En 1968 entrar a la Villa Olímpica fue privilegio de pocos y deseo de muchos; era una pequeña ciudad con todo tipo de servicios entre los que se incluyó un banco que funcionaba día y noche, una discoteca, comedores y hasta una capilla en la que estuvieron a punto de contraer matrimonio un par de atletas checoslovacos: Josef Odlozil y Vera Caslavska, gimnasta que se ganó la simpatía de los mexicanos al interpretar su prueba de piso al son del Jarabe tapatío; finalmente, la boda tuvo, gracias al influyentismo de Pedro Ramírez Vázquez, presidente del comité organizador de los juegos, un escenario más majestuoso aunque no tan deportivo: la Catedral Metropolitana.
No faltaron colados a la Villa: se sabe de un estudiante que, además de hablar ruso, tenía la suficiente cara dura como para ingresar ahí diariamente, comer, bailar en la discoteca y ligarse a atletas. Se trató de un personaje popular que no sólo bailaba bien, sino que tenía estómago para el picante y hablaba español. Por supuesto que ante tales atractivos levantó sospechas de ser mexicano y fue sorprendido.
Pero Villa Olímpica no sólo ha sido residencia temporal de atletas, también lo es de cientos de refugiados, principalmente sudamericanos, que han llegado a México sin saber si será para siempre o si la vida les tiene boleto para otro país o de regreso al suyo; sea como sea, ellos han creado una querencia natural a la Villa, en la que construyeron recuerdos con las familias que compartieron este espacio que tiene, además de instalaciones únicas y amplios jardines, una cohesión social que no se da en otro sitio de la capital, y en la que participan personas cuya primera noche en este sitio se remonta a 1968, entre ellas Roswitha Haas.
Originaria de Austria, llegó a México casi un año antes de los Juegos Olímpicos con el anhelo de presenciarlos, para ello ideó el proyecto de aprender español y ser contratada como traductora. Durante su periplo por la Ciudad de México conoció a un joven estudiante de veterinaria con quien inició dos querencias, una entre ellos y otra con la Villa.
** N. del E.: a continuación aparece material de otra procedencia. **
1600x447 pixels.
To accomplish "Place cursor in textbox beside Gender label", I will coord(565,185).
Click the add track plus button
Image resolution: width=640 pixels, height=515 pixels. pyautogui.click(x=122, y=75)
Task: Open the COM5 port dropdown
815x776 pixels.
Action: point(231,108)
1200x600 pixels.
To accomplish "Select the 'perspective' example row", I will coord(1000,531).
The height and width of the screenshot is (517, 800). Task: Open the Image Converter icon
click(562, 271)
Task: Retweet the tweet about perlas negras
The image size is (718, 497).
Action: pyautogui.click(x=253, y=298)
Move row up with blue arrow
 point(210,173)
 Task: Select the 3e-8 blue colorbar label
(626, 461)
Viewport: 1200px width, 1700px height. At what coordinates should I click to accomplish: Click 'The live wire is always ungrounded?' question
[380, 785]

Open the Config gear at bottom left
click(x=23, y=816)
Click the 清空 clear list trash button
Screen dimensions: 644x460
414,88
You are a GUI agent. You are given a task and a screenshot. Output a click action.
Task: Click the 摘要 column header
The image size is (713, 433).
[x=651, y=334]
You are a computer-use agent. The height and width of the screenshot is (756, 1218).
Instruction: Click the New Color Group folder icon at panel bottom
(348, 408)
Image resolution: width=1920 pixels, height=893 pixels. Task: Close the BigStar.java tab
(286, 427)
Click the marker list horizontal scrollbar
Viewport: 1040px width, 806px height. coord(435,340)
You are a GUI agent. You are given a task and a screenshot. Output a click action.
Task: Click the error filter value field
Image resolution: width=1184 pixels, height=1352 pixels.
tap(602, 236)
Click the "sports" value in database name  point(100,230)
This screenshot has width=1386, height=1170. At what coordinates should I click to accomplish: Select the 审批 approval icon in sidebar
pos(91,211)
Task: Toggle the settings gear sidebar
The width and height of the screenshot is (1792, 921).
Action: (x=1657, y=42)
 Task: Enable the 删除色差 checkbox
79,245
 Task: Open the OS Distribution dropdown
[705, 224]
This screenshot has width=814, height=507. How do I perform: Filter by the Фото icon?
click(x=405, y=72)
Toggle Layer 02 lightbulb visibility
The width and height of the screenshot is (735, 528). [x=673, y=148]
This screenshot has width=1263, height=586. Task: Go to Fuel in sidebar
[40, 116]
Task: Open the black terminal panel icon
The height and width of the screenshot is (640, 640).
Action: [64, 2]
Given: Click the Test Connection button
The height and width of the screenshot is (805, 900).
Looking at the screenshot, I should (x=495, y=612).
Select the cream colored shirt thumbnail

Durante los Juegos Olímpicos Roswitha tuvo la fortuna de coincidir con un pariente, llamado Franz Berger, que formaba parte de la delegación austriaca; él le ayudo a ingresar a la inauguración, a las competencias y, por supuesto, a la Villa Olímpica, donde la joven austriaca encontró hospedaje y se ensoñó para, algún día, vivir ahí.
Terminaron los Juegos y Roswitha regresó a Austria con el joven estudiante, pero nada más de cuerpo porque su mente seguía en México, por lo que dos años después volvieron al país para contraer matrimonio y ya después conseguir, primero, a través de una renta y, posteriormente, de un traspaso, hacer su lugar de residencia permanente en el que su querencia natural los condujo: la Villa Olímpica.